India claims it has become a space power now that it successfully test-fired an anti-satellite missile.
In a rare and first test of such technology, India shot down one of its own satellites in space - which is now being seen as a major breakthrough.
While some Australian experts are viewing this as Prime Minister Narendra Modi's bid to win the approaching election, others feel militarising space won't benefit any country in the long run.
India is getting ready for its first manned space mission in 2022.
But for now, the country with the world's second largest army is busy attracting international attention over putting its military capabilities in space.
In a rare feat, India has deployed a space weapon - and has become only the fourth country to have done that.
Mission Shakti was an operation that involved shooting one of India's own satellites in space with an anti-satellite missile.
Prime Minister Narendra Modi says India has established itself as a space power with this major breakthrough.
"Today, India has registered its name as a space superpower, space power.

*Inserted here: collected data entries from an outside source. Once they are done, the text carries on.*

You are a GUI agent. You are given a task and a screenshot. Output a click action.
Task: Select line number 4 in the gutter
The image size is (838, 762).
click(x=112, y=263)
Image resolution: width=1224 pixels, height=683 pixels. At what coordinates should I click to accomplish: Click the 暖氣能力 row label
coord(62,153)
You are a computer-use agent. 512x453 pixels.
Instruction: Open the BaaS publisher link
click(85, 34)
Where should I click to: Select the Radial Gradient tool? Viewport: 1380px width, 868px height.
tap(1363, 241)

Until now, only three countries in the world, America, Russia and China, had this capability. Now, India is the fourth country to have achieved this capability."

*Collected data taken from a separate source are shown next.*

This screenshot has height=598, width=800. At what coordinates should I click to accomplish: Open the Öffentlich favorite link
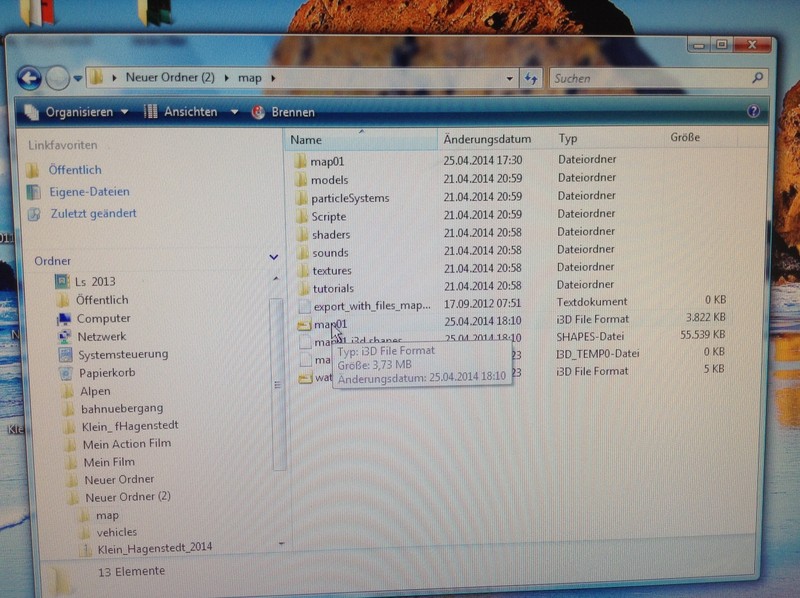pos(75,170)
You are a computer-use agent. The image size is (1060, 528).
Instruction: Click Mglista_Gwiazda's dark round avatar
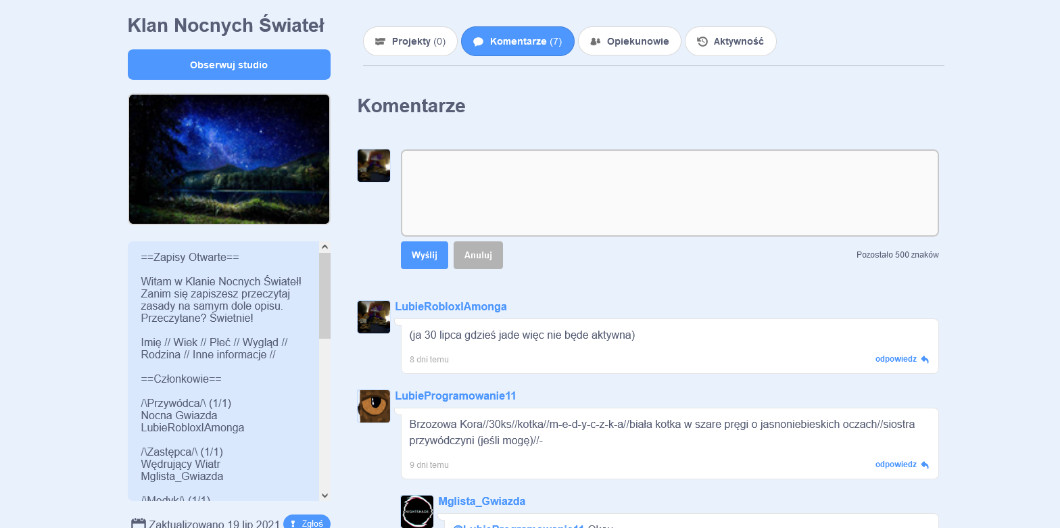417,511

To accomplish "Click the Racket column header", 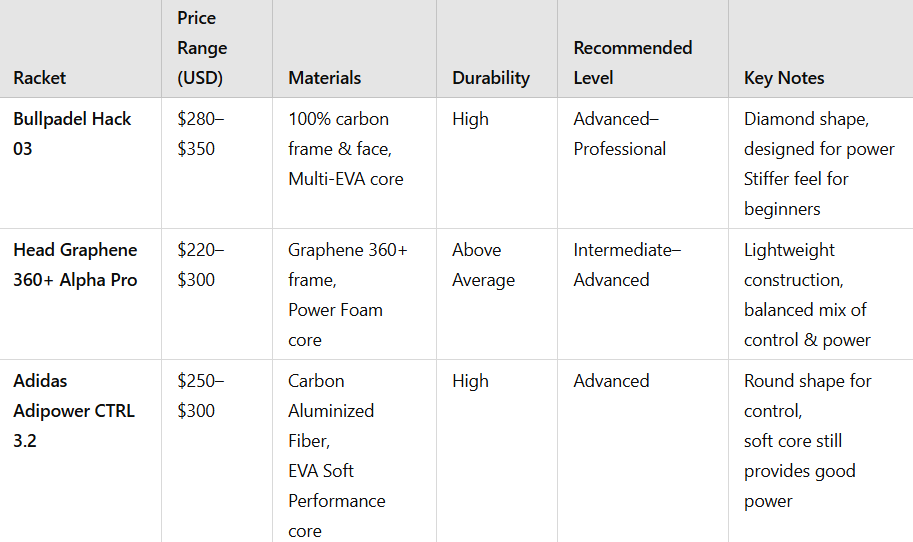I will pyautogui.click(x=40, y=78).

It comes just a few days after Pakistan showcased its missiles, tanks and aircraft on its national day.
Tensions between the two neighbouring countries flared after a terrorist attack killed 40 Indian paramilitary soldiers in the Indian-administered Kashmir region.
Since then, senior leaders of both the nations have shared messages of maintaining peace in the region through the constant show of military power by both sides indicates a peaceful resolution is still at bay.

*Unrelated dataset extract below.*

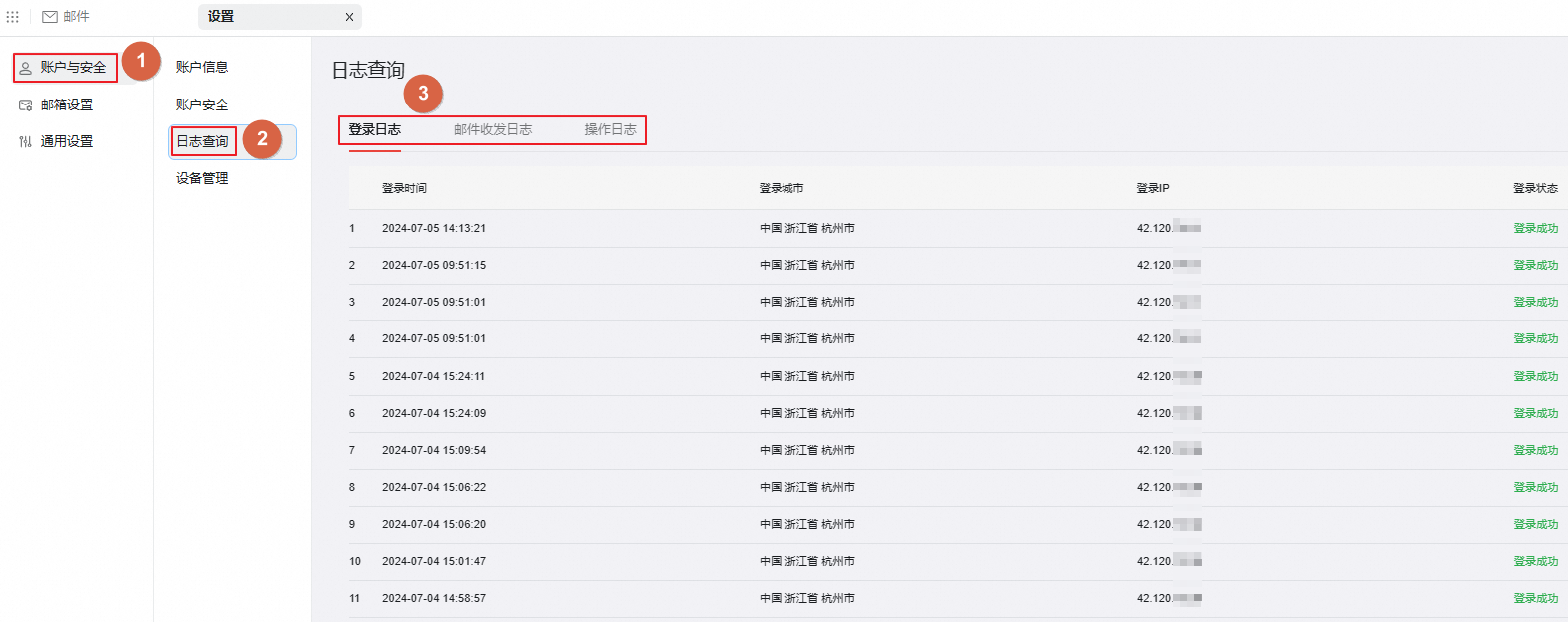The height and width of the screenshot is (622, 1568).
Task: Switch to 操作日志 tab
Action: [x=610, y=129]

Academic fellow at the Australia India Institute Dr Pradeep Taneja says India's adventure in space could inspire Pakistan to catch-up.
But Dr Taneja says Pakistan must act wisely and not follow in India's steps as it has other more important issues to deal with.
"I think it will be a folly for Pakistan to try and match India in everything because India's economy is six times the size of Pakistan's. It will basically drive Pakistan into bankruptcy if Pakistan continues to try to match India in military technology. In other words, Pakistan will end up spending a lot more of its scarce resources on military rather than helping develop its economy, education and lifting people out of poverty."
While India's new space missile may be worrisome for Pakistan, Dr Taneja says it leaves Pakistan with limited defence options, forcing it to rely on its much-favoured ally in the region - China.
Dr Taneja says having preceded India in conducting such a missile test, China has an edge over its neighbour in space technology.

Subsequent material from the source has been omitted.